I had been given to understand that the younger you came down with AS, the more severe your case was likely to be; is a lack of early detection an aggravating factor?

Arcoxia better than naproxen?

A recent, year-long study concluded that Arcoxia (etoricoxib), a COX-2 inhibitor, was more effective than naproxen in treating ankylosing spondylitis (via SAA). As a naproxen user, you have my attention. But in the wake of all the brouhaha regarding COX-2s, Arcoxia has yet to receive FDA approval; the agency wants more data from Merck before it will consider the drug.

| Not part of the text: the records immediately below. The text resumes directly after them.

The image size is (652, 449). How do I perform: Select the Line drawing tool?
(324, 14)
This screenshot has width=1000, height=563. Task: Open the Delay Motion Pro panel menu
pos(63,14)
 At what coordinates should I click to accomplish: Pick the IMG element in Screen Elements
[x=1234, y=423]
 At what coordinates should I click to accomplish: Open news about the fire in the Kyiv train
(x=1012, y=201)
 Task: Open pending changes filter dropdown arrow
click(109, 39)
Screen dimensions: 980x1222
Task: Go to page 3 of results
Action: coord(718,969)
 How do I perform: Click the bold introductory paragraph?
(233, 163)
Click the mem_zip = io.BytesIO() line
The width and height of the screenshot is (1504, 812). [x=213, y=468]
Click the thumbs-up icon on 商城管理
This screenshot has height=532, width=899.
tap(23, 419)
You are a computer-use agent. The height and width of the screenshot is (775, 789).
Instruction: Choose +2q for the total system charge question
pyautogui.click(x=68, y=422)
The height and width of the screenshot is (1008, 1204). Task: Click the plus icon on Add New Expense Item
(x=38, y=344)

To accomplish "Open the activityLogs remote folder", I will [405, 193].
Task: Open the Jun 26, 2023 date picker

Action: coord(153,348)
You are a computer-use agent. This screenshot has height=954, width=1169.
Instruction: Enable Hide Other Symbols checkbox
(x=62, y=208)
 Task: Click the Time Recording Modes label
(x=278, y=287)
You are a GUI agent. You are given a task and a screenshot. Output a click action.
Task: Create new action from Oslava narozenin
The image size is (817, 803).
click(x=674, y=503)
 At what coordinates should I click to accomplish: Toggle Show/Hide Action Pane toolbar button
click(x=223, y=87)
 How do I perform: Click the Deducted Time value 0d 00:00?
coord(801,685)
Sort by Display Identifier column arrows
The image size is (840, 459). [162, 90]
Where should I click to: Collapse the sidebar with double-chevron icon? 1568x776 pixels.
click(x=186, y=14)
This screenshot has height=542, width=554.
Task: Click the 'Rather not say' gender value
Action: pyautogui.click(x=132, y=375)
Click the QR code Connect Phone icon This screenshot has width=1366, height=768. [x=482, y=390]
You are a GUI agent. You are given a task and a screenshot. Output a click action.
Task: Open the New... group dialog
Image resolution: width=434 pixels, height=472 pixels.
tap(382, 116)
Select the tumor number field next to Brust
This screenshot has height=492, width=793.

The Ottawa Sun on Enbrel and AS

For Richard and me this is our local, um, tabloid: the Ottawa Sun has a story on ankylosing spondylitis, and a local woman, Glora Bertolissi, whose severe case of AS resisted all treatments until Enbrel (infliximab) came along. "Within a month of taking Enbrel, Bertolissi's energy increased and her pain decreased. Today, she can't say enough about the intravenous drug she credits with giving her back her life."

Friday, June 10, 2005

TNF-alpha in the Times

Dr. Thomas Stuttaford, writing in The Times, is extremely enthusiastic about TNF-α inhibitors for treating rheumatic conditions: "compared with current treatment, [this] is like the hydrogen bomb instead of the wartime 1,000-lb high-explosive bomb. . . . There is a whole group of these new drugs. I have seen more patients treated by Remicade (infliximab) than the others and in these patients the results have been astounding, their lives transformed."

Thursday, June 09, 2005

Health Canada's COX-2 forum started today

Last month I mentioned Health Canada's two-day public forum on COX-2 inhibitors. I didn't go -- I'm in the middle of moving -- but the CBC has fairly in-depth coverage.

Monday, June 06, 2005

Anti-TNFα treatments inaccessible for many in Britain

Anti-TNFα treatments may provide significant relief to people suffering from rheumatic conditions like ours, but some patients in the UK aren't getting access to them, the BBC and the Guardian report. A survey of rheumatology units found that 31 per cent of doctors weren't able to prescribe biologics for rheumatoid arthritis patients, 53 per cent couldn't prescribe them for psoriatic arthritis patients, and 58 per cent couldn't for ankylosing spondylitis patients. Half cited cost as the problem, which the British Health Minister says is not an excuse.

Friday, June 03, 2005

Continuous NSAID use

Taking NSAIDs may not just be to reduce inflammation to keep us mobile; it may actually have an effect on the disease itself. European researchers report (press release) that in ankylosing spondylitis patients who took NSAIDs continuously (rather than when needed to treat pain and inflammation), the progression of the disease itself was slowed.